> [Exercise]:
Please state how many lines in the records that follow include "element", with no other output.

(Task input)

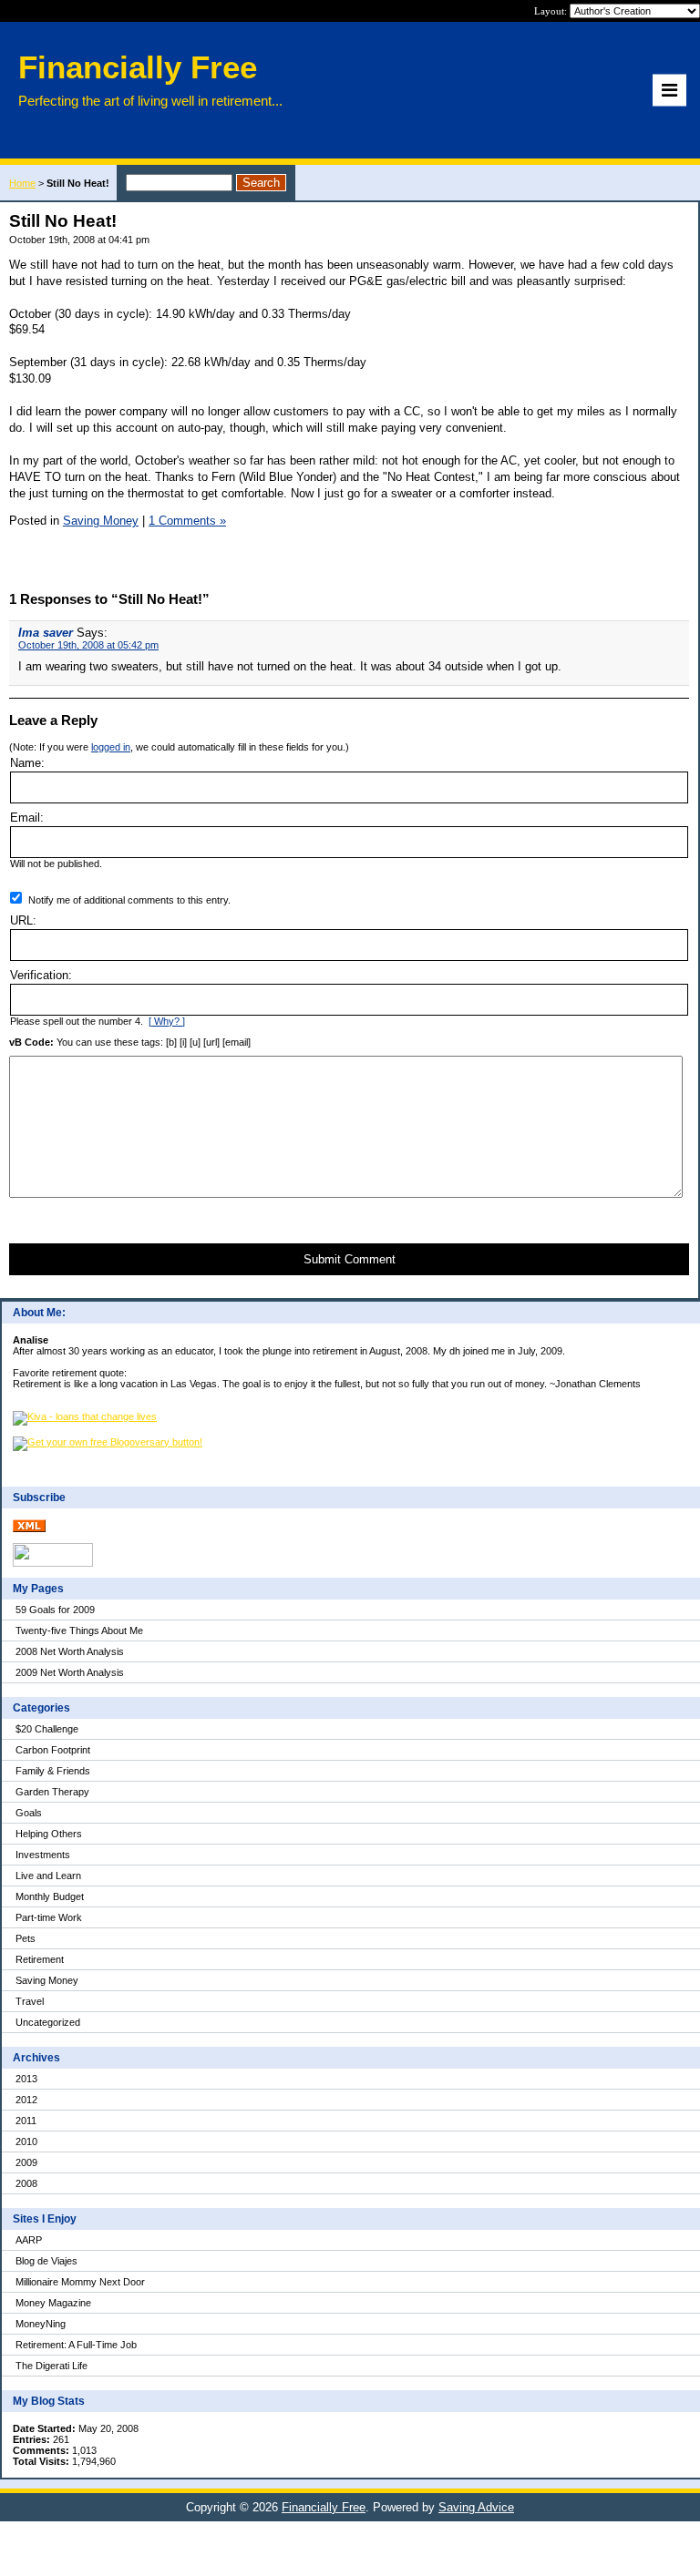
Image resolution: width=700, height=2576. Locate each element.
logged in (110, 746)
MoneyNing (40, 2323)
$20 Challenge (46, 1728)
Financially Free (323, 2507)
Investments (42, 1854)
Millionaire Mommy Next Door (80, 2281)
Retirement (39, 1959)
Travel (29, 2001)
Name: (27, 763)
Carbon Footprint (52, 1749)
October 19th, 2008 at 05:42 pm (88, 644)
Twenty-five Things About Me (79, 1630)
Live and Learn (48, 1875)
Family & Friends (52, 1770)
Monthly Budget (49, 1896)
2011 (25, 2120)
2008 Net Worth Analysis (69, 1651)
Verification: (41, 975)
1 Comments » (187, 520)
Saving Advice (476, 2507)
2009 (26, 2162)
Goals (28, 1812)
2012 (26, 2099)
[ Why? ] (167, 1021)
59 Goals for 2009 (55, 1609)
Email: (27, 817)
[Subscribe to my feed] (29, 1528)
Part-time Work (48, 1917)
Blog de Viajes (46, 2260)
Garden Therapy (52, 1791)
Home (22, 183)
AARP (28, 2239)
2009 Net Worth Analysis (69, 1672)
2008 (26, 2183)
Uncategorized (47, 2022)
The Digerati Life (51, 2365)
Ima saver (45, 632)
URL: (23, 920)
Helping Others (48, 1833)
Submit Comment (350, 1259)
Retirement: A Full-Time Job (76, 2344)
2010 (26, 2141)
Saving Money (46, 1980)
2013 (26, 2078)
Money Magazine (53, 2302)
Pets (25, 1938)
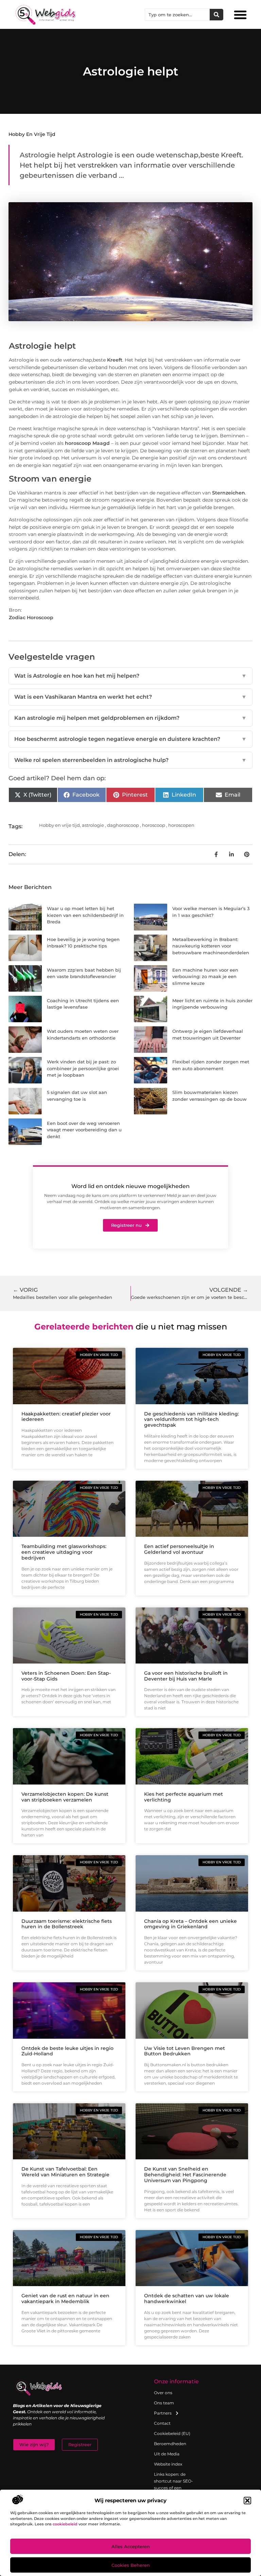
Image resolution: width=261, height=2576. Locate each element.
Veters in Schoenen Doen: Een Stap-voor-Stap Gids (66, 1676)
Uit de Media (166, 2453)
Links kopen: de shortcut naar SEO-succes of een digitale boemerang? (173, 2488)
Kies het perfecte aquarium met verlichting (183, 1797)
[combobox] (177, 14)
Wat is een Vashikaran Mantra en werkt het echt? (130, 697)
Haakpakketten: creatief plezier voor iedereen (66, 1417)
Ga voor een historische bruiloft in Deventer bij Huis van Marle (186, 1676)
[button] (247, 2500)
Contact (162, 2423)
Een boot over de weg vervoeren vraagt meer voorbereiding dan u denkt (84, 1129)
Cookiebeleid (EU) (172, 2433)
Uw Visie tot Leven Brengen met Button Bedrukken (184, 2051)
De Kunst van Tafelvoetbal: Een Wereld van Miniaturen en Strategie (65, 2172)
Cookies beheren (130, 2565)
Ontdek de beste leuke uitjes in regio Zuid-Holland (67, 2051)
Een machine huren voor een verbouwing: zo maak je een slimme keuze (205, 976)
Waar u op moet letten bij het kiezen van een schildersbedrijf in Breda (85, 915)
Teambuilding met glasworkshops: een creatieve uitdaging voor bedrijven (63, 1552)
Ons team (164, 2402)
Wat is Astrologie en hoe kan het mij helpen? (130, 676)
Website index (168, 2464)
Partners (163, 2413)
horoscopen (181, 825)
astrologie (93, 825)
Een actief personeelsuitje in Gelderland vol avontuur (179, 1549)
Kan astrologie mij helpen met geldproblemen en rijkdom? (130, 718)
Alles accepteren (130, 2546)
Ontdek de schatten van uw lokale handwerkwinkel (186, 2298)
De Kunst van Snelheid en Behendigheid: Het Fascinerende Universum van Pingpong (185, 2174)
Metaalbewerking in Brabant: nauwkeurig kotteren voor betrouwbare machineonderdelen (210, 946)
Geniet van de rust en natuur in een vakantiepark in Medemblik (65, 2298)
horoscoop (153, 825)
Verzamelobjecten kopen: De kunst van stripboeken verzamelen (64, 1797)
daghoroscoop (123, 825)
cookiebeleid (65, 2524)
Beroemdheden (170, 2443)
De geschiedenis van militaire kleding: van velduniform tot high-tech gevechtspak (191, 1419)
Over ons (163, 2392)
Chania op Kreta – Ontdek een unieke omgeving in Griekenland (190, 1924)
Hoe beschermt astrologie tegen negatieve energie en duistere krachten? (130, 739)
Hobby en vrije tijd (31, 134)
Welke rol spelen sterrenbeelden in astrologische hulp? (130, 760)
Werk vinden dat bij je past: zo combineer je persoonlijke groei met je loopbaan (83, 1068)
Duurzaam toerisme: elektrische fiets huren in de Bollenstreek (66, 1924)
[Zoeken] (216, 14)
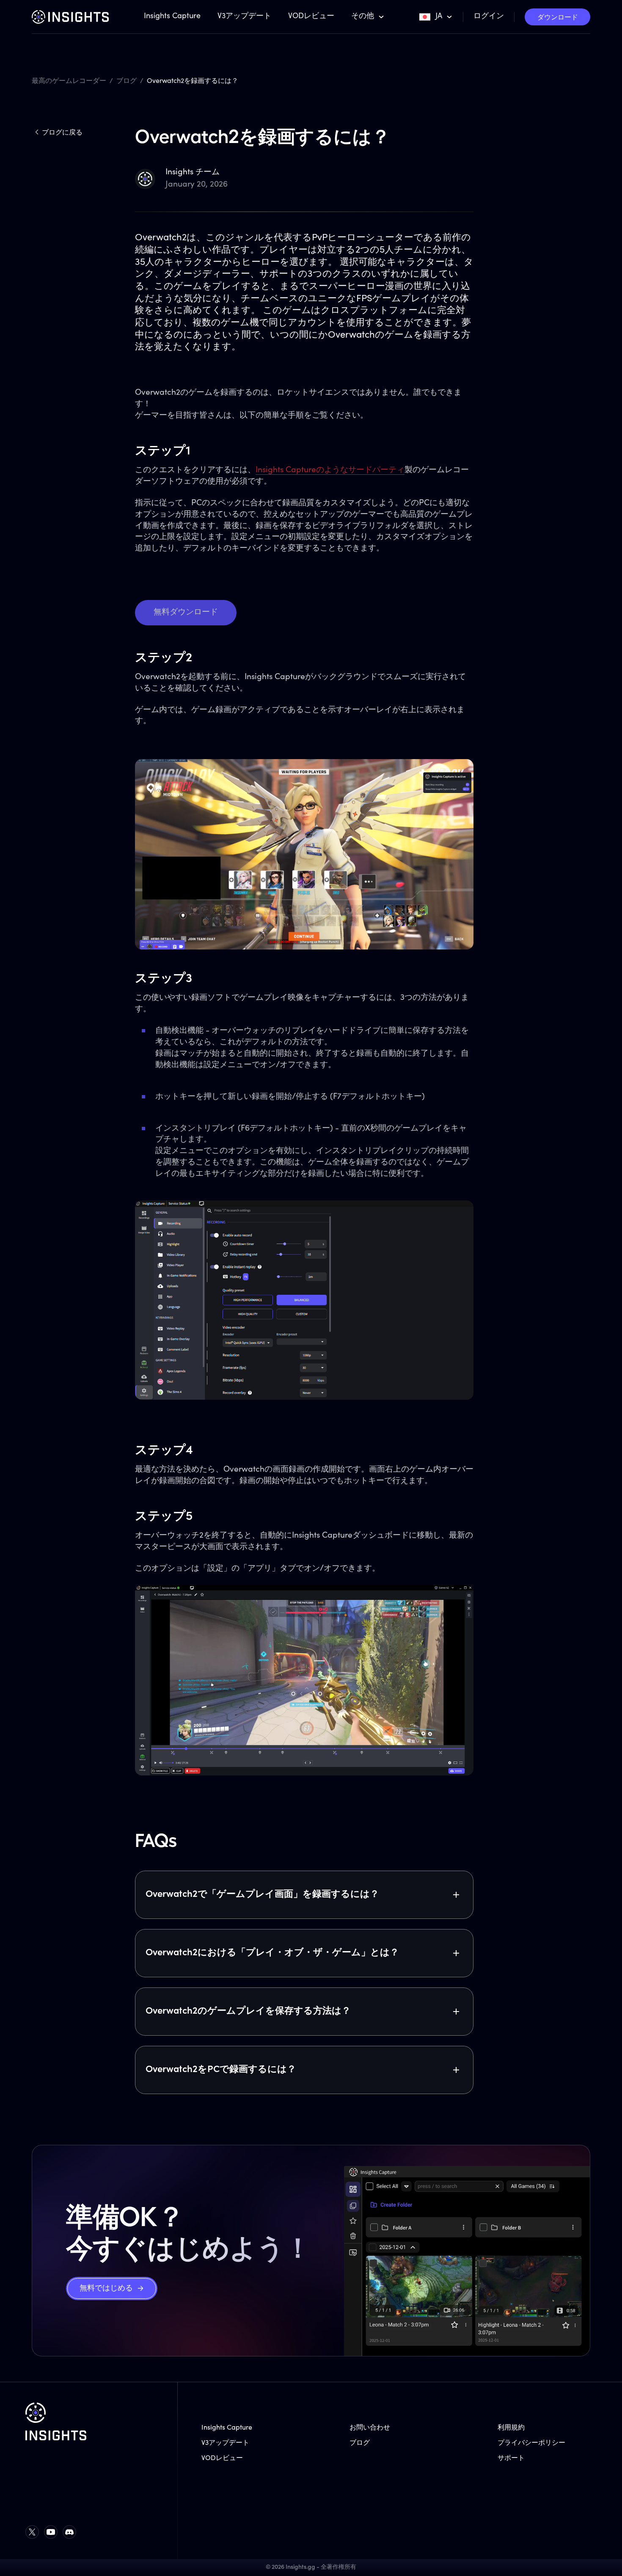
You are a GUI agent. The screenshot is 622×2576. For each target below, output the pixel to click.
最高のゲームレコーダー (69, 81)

(End Task input)

> [Exercise result]:
2